Your goal —
Please repeat the lines below, exactly and only, from the one that holds "Instruction: Click the pin icon beside filter" through the one that holds "Select the Create Sketch".

(Stored records)
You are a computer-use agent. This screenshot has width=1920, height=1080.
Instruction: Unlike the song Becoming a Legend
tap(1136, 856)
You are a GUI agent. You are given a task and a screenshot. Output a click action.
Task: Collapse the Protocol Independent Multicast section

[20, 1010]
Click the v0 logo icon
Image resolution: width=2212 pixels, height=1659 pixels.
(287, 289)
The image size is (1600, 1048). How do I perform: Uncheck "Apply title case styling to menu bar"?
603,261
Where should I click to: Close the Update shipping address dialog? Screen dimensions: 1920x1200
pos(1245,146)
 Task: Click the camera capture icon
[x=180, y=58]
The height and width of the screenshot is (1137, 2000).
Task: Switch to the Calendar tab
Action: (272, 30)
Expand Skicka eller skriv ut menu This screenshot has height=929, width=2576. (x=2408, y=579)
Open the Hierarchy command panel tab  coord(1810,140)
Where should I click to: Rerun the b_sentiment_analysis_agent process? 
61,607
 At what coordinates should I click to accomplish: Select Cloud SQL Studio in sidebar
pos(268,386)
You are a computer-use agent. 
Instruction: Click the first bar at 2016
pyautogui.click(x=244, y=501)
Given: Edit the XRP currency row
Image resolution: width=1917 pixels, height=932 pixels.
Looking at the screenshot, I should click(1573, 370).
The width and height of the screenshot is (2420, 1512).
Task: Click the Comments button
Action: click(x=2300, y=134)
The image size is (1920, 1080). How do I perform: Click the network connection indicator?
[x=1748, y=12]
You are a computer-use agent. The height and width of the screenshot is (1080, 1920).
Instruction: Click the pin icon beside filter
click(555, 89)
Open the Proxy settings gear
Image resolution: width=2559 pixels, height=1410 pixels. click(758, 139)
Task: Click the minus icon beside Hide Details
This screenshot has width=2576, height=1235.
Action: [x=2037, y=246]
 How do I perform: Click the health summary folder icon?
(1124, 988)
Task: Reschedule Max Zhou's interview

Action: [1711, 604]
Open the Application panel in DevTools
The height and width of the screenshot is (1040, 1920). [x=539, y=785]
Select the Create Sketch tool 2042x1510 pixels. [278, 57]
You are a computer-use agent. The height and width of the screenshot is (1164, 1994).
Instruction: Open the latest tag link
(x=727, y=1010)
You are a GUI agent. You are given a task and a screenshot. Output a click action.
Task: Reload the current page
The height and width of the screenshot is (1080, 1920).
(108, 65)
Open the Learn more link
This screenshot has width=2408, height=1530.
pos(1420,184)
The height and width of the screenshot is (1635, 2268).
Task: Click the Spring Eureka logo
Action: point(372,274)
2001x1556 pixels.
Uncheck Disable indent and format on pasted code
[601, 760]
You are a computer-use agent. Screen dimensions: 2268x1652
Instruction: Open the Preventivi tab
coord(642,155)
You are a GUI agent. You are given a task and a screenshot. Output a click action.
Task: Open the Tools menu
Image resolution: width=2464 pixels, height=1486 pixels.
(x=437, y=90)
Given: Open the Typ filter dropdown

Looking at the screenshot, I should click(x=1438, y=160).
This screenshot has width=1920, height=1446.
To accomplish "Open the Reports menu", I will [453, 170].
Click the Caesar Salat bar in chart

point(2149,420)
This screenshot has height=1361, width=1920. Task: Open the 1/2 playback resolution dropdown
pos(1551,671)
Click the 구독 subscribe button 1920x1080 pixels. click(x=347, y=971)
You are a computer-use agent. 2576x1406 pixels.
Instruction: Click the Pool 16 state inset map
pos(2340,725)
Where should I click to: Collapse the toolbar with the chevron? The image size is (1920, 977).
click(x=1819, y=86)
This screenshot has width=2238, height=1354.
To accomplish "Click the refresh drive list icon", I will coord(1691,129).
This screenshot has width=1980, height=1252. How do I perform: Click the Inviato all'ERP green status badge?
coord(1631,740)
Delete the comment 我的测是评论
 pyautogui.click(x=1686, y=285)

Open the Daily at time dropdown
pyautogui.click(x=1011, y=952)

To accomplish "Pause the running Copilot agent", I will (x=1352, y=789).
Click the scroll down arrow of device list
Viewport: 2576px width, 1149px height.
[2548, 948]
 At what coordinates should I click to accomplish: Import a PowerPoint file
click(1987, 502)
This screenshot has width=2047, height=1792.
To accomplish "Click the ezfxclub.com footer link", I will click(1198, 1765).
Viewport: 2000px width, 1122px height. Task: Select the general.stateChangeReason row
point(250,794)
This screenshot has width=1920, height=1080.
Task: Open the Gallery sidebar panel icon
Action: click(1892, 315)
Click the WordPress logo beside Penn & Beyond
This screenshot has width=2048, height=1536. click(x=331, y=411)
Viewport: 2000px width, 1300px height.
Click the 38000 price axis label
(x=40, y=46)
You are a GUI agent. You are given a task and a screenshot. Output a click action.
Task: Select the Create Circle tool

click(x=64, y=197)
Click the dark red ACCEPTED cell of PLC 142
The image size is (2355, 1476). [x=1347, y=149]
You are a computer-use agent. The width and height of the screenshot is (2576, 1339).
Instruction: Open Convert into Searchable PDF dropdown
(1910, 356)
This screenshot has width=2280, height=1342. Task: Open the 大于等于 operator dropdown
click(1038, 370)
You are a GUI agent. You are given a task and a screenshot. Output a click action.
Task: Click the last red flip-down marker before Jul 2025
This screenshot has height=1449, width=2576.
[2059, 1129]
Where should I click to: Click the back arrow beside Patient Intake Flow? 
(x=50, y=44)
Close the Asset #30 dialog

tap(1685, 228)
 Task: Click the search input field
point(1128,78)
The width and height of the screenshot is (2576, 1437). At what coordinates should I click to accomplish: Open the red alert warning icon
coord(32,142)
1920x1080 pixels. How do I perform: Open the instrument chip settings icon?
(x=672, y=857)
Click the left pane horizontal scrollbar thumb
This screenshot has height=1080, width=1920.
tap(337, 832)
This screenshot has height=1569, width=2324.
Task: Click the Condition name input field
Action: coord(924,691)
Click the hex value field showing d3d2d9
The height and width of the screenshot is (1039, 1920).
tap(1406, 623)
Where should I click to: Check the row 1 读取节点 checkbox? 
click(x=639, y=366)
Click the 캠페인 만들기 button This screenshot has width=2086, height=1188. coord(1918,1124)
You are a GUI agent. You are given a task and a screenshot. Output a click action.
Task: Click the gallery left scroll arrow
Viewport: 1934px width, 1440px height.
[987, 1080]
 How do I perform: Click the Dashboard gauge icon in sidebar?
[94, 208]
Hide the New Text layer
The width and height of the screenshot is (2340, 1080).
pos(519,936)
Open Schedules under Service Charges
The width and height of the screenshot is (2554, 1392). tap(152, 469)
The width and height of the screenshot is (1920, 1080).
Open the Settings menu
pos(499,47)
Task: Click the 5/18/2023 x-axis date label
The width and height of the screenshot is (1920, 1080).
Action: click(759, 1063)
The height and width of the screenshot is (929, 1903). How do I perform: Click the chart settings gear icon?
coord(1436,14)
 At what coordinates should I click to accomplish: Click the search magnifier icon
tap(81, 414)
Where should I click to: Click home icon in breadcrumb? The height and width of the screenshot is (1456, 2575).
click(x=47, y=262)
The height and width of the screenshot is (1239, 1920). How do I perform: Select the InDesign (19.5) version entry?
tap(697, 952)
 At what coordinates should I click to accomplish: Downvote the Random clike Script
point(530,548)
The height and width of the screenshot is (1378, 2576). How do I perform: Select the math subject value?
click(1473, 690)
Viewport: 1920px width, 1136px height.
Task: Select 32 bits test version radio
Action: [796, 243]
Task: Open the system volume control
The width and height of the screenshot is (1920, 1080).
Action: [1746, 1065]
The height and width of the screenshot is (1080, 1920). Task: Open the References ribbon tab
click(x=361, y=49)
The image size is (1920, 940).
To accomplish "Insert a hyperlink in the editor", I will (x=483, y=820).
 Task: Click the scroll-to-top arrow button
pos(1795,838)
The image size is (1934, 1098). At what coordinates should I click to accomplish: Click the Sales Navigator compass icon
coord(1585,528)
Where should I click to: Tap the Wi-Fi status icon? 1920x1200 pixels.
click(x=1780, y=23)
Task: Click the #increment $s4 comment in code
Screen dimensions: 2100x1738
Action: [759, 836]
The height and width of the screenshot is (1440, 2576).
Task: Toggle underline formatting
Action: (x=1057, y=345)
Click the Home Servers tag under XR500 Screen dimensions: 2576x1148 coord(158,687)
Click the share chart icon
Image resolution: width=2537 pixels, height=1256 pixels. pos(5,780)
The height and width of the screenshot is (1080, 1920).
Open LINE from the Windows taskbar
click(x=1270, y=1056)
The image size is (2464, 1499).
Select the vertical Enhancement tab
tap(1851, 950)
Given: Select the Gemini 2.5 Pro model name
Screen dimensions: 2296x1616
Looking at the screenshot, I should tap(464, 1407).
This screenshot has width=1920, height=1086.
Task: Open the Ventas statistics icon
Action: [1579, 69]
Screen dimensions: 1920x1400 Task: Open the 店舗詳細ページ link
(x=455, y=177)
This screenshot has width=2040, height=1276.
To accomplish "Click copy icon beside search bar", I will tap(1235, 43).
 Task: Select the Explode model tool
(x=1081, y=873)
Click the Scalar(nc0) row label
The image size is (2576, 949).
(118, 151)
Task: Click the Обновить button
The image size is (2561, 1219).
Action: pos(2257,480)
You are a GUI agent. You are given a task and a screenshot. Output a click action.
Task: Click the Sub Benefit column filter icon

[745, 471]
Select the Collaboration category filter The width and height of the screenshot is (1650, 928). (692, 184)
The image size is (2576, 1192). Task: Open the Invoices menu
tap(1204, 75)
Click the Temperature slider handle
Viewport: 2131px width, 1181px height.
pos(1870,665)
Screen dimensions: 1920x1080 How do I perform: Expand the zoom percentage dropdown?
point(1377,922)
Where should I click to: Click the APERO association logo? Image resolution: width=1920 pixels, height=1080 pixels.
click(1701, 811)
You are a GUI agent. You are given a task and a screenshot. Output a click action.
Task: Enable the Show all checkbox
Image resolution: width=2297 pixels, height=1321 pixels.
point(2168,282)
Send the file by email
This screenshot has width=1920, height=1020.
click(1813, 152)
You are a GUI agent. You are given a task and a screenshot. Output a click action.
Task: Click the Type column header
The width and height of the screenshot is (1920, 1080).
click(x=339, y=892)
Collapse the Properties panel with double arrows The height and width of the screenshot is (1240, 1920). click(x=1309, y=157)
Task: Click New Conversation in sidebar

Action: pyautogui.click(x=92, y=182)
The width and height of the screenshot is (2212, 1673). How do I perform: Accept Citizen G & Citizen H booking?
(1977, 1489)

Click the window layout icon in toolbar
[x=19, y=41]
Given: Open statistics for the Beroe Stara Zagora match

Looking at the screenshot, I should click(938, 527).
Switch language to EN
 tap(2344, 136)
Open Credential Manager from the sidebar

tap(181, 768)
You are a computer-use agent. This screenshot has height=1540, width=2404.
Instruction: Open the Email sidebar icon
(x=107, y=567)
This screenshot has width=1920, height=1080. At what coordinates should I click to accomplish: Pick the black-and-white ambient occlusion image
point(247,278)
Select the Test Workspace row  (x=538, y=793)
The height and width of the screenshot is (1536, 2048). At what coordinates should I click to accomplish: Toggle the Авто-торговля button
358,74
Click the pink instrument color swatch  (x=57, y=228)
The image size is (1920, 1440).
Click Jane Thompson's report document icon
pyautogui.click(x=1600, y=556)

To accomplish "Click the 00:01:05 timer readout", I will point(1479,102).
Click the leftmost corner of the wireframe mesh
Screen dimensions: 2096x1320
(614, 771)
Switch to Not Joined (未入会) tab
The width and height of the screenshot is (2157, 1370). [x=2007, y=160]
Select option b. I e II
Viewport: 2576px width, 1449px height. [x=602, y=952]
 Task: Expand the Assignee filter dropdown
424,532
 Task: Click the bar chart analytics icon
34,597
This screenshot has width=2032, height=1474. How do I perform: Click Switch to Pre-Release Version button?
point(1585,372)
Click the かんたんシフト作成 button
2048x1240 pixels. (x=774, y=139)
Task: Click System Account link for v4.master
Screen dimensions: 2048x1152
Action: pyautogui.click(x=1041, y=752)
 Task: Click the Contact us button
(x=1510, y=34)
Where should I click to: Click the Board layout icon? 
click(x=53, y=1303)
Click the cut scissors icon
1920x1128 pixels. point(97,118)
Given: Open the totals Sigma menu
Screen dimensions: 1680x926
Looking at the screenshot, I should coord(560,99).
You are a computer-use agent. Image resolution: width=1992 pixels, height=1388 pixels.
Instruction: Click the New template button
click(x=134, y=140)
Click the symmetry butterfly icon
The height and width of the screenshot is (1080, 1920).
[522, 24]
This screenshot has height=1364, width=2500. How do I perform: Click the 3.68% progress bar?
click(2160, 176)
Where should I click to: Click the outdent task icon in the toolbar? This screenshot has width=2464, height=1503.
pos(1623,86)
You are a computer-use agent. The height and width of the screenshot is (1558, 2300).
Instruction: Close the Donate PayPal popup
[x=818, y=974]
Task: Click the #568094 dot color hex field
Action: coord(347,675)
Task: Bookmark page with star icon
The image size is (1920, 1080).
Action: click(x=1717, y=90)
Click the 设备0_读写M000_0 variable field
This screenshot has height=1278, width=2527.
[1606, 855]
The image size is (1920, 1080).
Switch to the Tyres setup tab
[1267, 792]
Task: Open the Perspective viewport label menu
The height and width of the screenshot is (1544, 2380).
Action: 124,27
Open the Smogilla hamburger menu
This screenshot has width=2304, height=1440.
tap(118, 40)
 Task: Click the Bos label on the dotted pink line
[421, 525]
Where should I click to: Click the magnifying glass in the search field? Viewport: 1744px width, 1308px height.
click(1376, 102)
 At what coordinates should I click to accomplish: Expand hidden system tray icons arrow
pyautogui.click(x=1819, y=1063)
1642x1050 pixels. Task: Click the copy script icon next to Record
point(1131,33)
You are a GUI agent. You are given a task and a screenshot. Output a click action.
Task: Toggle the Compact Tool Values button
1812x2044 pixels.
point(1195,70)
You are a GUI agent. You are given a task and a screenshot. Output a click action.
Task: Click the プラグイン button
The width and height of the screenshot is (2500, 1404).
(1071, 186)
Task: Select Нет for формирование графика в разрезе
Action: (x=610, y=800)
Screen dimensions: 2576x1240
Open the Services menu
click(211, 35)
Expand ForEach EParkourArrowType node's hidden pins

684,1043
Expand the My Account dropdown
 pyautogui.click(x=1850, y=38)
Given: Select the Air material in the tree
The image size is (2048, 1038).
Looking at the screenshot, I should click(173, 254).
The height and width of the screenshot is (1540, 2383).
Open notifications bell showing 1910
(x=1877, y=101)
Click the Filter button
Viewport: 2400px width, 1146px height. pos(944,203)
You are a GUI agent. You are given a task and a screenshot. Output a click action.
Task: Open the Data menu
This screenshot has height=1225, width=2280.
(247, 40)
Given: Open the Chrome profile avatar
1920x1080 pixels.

Exercise response —
Instruction: Click the pin icon beside filter
click(555, 89)
Open the Proxy settings gear
Image resolution: width=2559 pixels, height=1410 pixels. click(758, 139)
Task: Click the minus icon beside Hide Details
This screenshot has width=2576, height=1235.
Action: [x=2037, y=246]
 How do I perform: Click the health summary folder icon?
(1124, 988)
Task: Reschedule Max Zhou's interview

Action: [1711, 604]
Open the Application panel in DevTools
The height and width of the screenshot is (1040, 1920). [x=539, y=785]
Select the Create Sketch tool 2042x1510 pixels. [278, 57]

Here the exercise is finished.